Why smartglasses will never have a smartwatch moment, no matter what Apple says
Bloomberg’s Mark Gurman says Apple’s long-rumored smartglasses project has been delayed until late 2027 and that Apple aims to disrupt eyewear like the Apple Watch disrupted watches. The piece argues smartglasses face different adoption barriers than watches, citing eyewear’s prescription, fit, and style requirements.
Framing is skeptical about smartglasses’ path to mass adoption, but it also reinforces Apple’s long-dated roadmap delay.
Article cites Bloomberg’s Gurman saying Apple’s smartglasses project is delayed to late 2027 and aims to disrupt eyewear like Apple Watch.

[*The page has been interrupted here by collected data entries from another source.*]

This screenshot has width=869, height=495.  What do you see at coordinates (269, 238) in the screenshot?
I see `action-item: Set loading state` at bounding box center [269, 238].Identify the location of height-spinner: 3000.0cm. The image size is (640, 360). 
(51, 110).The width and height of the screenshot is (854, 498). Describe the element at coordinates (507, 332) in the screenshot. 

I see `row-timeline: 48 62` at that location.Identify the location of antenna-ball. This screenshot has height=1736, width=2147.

Low near-term impact; any effect is indirect via sentiment around wearables/AR timelines.
Background
The article argues smartglasses won’t replicate the Apple Watch’s mass-market disruption because eyewear buying is more complex (fit, prescription, specialist advice).
Why it matters
It uses Bloomberg’s Mark Gurman to claim Apple’s smartglasses are delayed until late 2027, then argues AI and camera features are insufficient to drive daily consumer demand.
Market relevance
Primarily a narrative/sentiment piece about Apple’s wearables/AR roadmap and the market’s skepticism toward smartglasses adoption.
Market effects
Could temper bullish read-through on consumer AR/smartglasses adoption narratives and AI-as-a-sell proposition.
None specific.
Wearables/AR ecosystem sentiment may be affected, but no direct supply-chain or regulatory trigger is cited.
Alternative perspectives
Even if mainstream adoption is hard, Apple’s design/AI integration could still create a premium niche and drive ecosystem lock-in over time.

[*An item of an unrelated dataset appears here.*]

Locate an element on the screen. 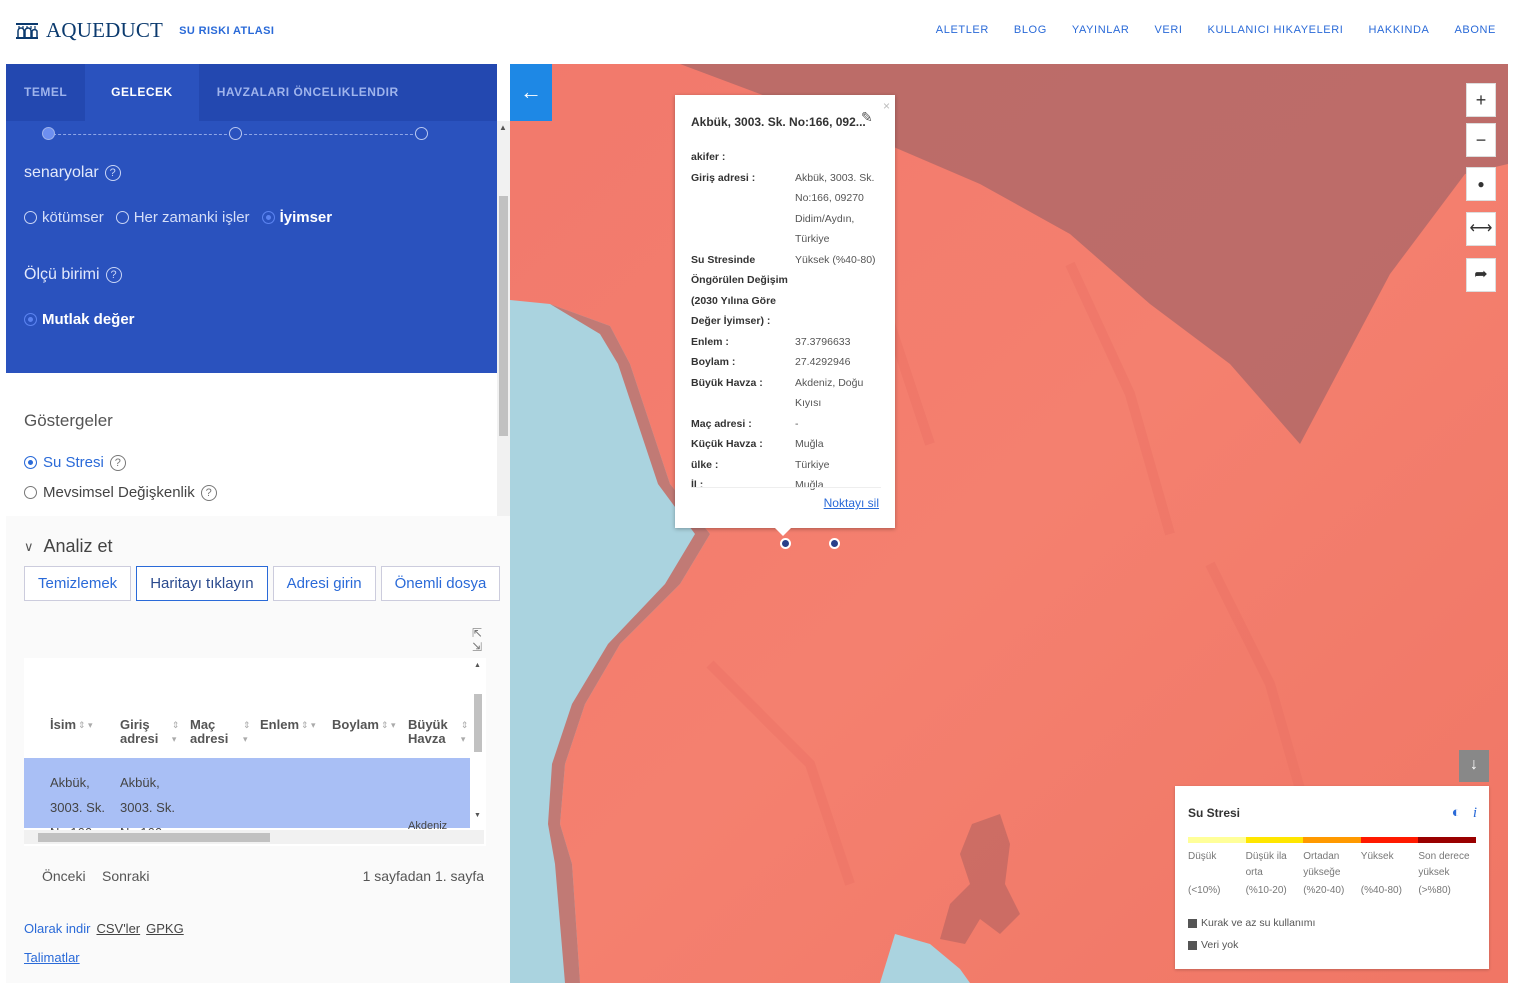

The article underweights enterprise/health/assistive use-cases and Apple’s ability to bundle services, which may change adoption dynamics versus consumer glasses.
Key entities
- companyApple
Smartglasses project reportedly delayed to late 2027; article evaluates whether it can disrupt eyewear like Apple Watch did for watches.
- journalistMark Gurman
Bloomberg reporter cited as reflecting Apple’s internal thinking on disruption.